[opam-devel] OPAM Roadmap -- what next ?

Louis Gesbert louis.gesbert at ocamlpro.com
Mon Dec 22 03:28:41 GMT 2014

> > - Allow **direct use of more solvers** or solver servers.
> If we go this route I really would like to have a proper `opam solver` command (similar to `opam repo` or `opam pin`).

Why not, there is already something that can be stored in ~/.opam/config but without front-end

> > - **Support cross-compilation**
> > This is quite an open issue at the moment.
> This needs support on the build system side, so I'm not sure it's a high priority for now on (although it would be *very* nice to have at one point).

I'm still quite confused on how to get there to be honest. I'd gladly take the time to discuss it with an expert!

> Something which would be a bit simpler but very still very useful is to share things between switches: ie. you want to use install things in one switch while using things installed in other ones. Could be used to cross-compile (host / target) but also to have a base ocaml installation with "layers" of different packages (so need to recompile the compiler every-time). Don't have a clear spec of that yet, though.

Two things here:
* just using stuff installed in another switch can be done by (manually, at the moment) tweaking your environment. If that's successful, there is a clear workflow, it doesn't add too much complexity (to the user), and we can build a clear interface for that, then we can go. If the problem is that, at the moment, OPAM restricts the environment of the commands it runs too much, we can see how to get through that to get it tested.
* layering switches: the compilers-as-packages introduces immovable packages, and these can be used for stuff external to the switch as well as the initial installation. So you could well generate a .comp and associated base (immovable) packages that refer to an other existing switch. Remains the problem of upgrade (of the parent switch), but that already needs to be solved to make compilers-as-packages usable with a system compiler.

> An other idea related to that: better support for global installation where it would be cool to have some (OCaml) packages installed on the system which are "external" i.e. not managed by opam (so a fixed package version which is not removable). Think mixing both `apt-get install` and `opam install foo`. I guess that's also related to the 'compiler-as-a-package" stuff ...

Partly solved by the above ; maintaining a parity between system and OPAM packages sounds very tedious though.

> > ## Agnosticity
> This bit will not really benefits OCaml users, so it's not a high-priority for now on. But it is good designs principles to keep in mind when adding new features (as Daniel mentioned). It is also interesting if we want more people using opam outside of the OCaml world, but that's an indirect/longer-term target I'd say.

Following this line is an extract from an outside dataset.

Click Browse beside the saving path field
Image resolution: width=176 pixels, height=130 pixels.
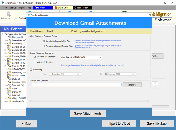pos(132,85)
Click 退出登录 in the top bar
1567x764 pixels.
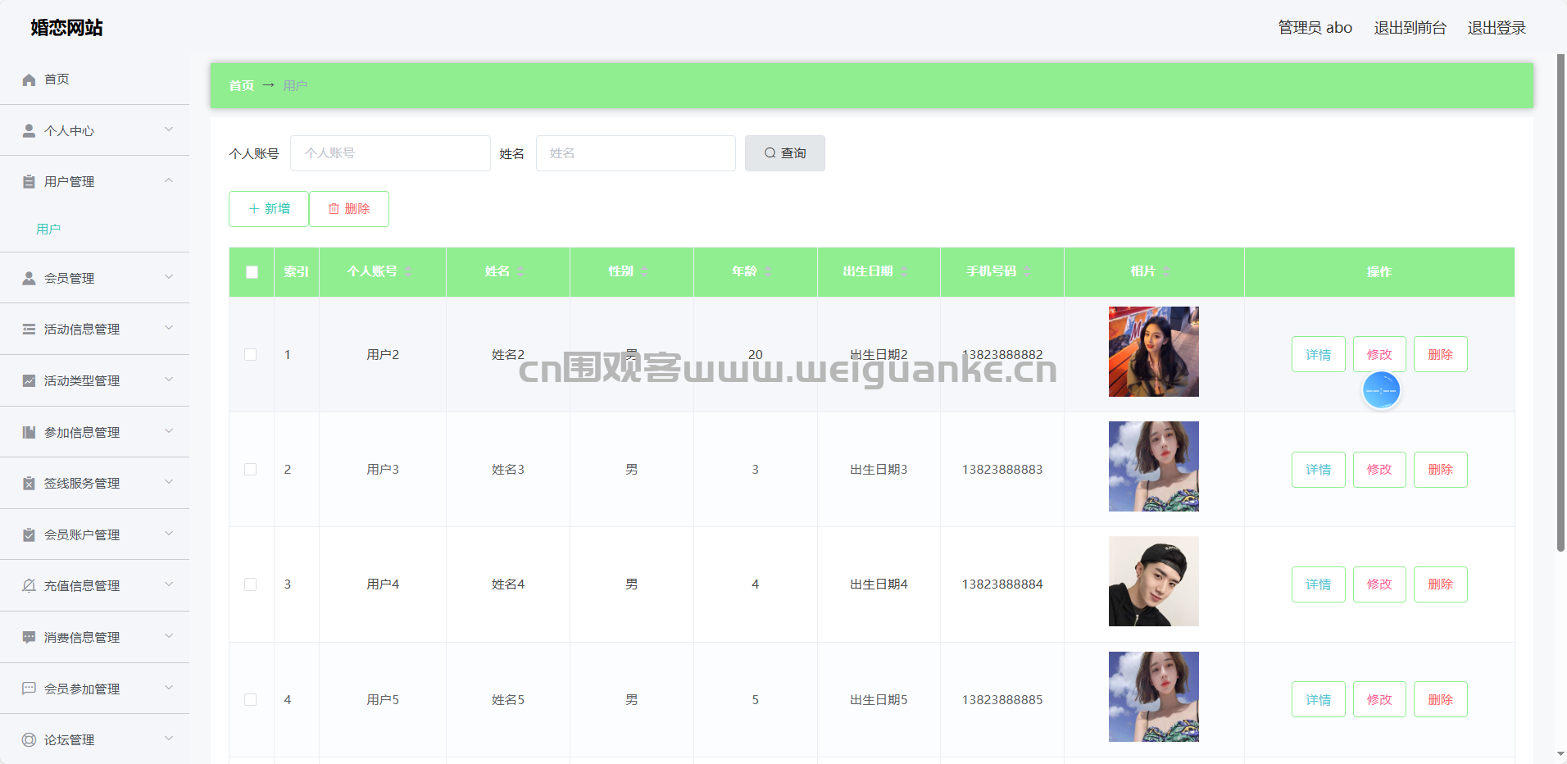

It's indeed something that I always keep in mind -- but note that, the sooner we separate the OCaml stuff in a plugin, the sooner this will be enforced.

> > ## Features
> >  
> > - A **provides** field. Generally useful, but particulary so with
> > compilers-as-packages
> >  
> > - Releasing the **"features" field** for easier package configuration
> We need new features to help managing the grow of the number of packages. I think both of these features could help, but as they are interacting with the solver we need to check that we are not doing things too crazy with the solver experts. Having a way to have multiple versions of the same library installed in the same switch could be very cool as well, although again it requires support in ocamlfind/build systems and it will break quite a few assumptions in opam so it won't be very easy to add properly.

`provides` is well handled by Cudf and thoroughly used in Debian, so I am not too worried on the solver side (more on the handling of our metadata: it'll break a few assumptions).

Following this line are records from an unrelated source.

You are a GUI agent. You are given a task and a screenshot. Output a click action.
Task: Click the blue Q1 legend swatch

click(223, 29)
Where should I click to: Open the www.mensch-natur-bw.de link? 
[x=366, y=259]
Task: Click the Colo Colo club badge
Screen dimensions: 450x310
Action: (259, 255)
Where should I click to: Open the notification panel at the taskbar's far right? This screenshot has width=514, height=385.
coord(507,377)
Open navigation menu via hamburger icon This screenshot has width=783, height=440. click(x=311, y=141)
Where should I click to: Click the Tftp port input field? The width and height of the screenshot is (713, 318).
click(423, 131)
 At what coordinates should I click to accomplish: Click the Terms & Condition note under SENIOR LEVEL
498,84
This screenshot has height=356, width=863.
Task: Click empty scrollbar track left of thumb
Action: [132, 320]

`features` on the other hand, as currently designed, doesn't actually interact with the solver, alike depopts. They can be used as variables, but only at package installation time and for user information, not for resolution (don't want to go Turing-complete !).

> > - Specify and implement **hooks**
> Would be nice to have (with clear indications to the users than something fancy is happening) but that's not a blocker for opam-doc. 

The discussion at https://github.com/ocaml/opam/issues/1431 is still open, we'd need to get to some consensus on the specification. Now that the main use-case, opam-doc, has taken another road, what is the priority, and remaining use-cases ?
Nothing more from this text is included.